### DOCUMENT SEGMENT
Susan Hiller is not afraid of death. 
Her voice can be heard, softly scratching away, and discussing the unknown realm of the afterlife. She elaborates: ‘‘We could exist forever, inscribed, portrayed, as inscriptions, portraits, representations. I’m representing myself to myself... and for you, to you. This is my voice.’ (1981,p.6)
On the wall, 41 photographs of memorial tablets are displayed in a symbolic cross, each referring to an act of civic heroism. Of the people who lost their lives through ‘heroic self-sacrifice’ (Dorment, 2011), Henry James Bristow, aged eight, died, as he ‘saved his little sister’s life by tearing off her flaming clothes, but caught fire himself’. In front of this, a park bench has been placed, holding a metal memorial plaque that reads ‘1980-81, Monument, Susan Hiller’, her work encompassing both its own death and its maker's. On this bench is a cassette recorder, a recording of Hiller herself, discussing the afterlife.
Hiller’s work is driven by the notions of Electronic Voice Phenomena, made famous by Konstantin Raudive, a parapsychologist who worked on recording voices of the dead. (Hiller, 2001) Hiller calls herself “an audible Raudive voice,” (cited in Horlock, 2001), a voice from the past, played back in the present. Her work emphasises temporality on all levels, playing around with ‘past’–the historical past, the past when the work was made and [the] voice recorded, the past of a moment ago (Hiller, 2001). She attempts creation from forgotten history, exploring the idea of finding something in nothing, expressing “the poetic idea of amplifying silence and finding it isn’t silent at all but full of sound”. This realisation that ‘nothing’ has the ability to be ‘something’ is a recurring motif in her work, as she has often explored ideas based on what is out of sight ‘beneath or beyond recognition within our culture”(Hiller, 2001).
The same ideas has pushed her inquiry for over 40 years now, through many interchangeable disciplines. Her work takes elements of of fluxus and Minimalism, expertly weaving her different choices of medium to create powerful pieces. The value of being able to weigh up a life's work, especially work as disparate as Hiller's, is that you can follow the path through its own history. Monument plays around with this intrinsic intertwining of memory and history. The process of listening to Hiller’s voice means it is accessed in a temporally successive linear way. In the action of listening, “parts which occur before and enable ones immediate sense of the work’s unity, are present in memory only” (Crowther, 2009, p.26).

### TASK SET
a – According to the Susan Hiller passage, how many photographs of memorial tablets are displayed on the wall?
b – Translate this sentence from the Susan Hiller passage into French: "Hiller's work is driven by the notions of Electronic Voice Phenomena, made famous by Konstantin Raudive, a parapsychologist who worked on recording voices of the dead."
c – Please output the part of the Susan Hiller passage starting at "Her voice can" and ending at "my voice.’ (1981,p.6)".
Answer using only the Susan Hiller passage.

### DATA EXTRACT
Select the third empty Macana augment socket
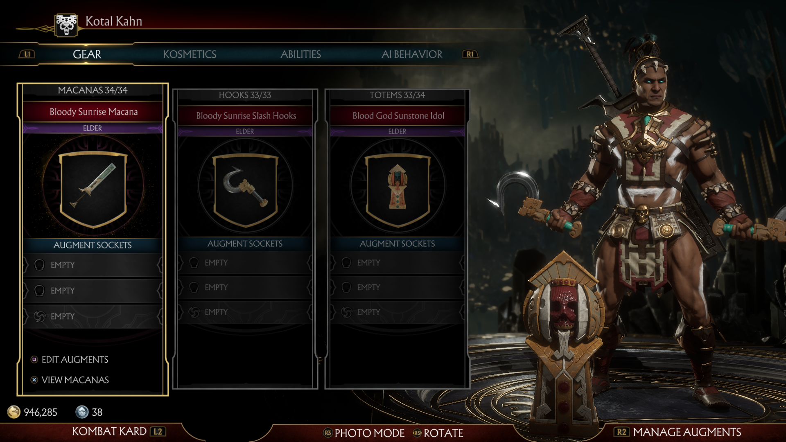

### RESPONSE LIST
a – 41

b – L'œuvre de Hiller est guidée par les notions de phénomènes de voix électroniques, rendus célèbres par Konstantin Raudive, un parapsychologue qui travaillait à l'enregistrement des voix des morts.

c –
Her voice can be heard, softly scratching away, and discussing the unknown realm of the afterlife. She elaborates: ‘‘We could exist forever, inscribed, portrayed, as inscriptions, portraits, representations. I’m representing myself to myself... and for you, to you. This is my voice.’ (1981,p.6)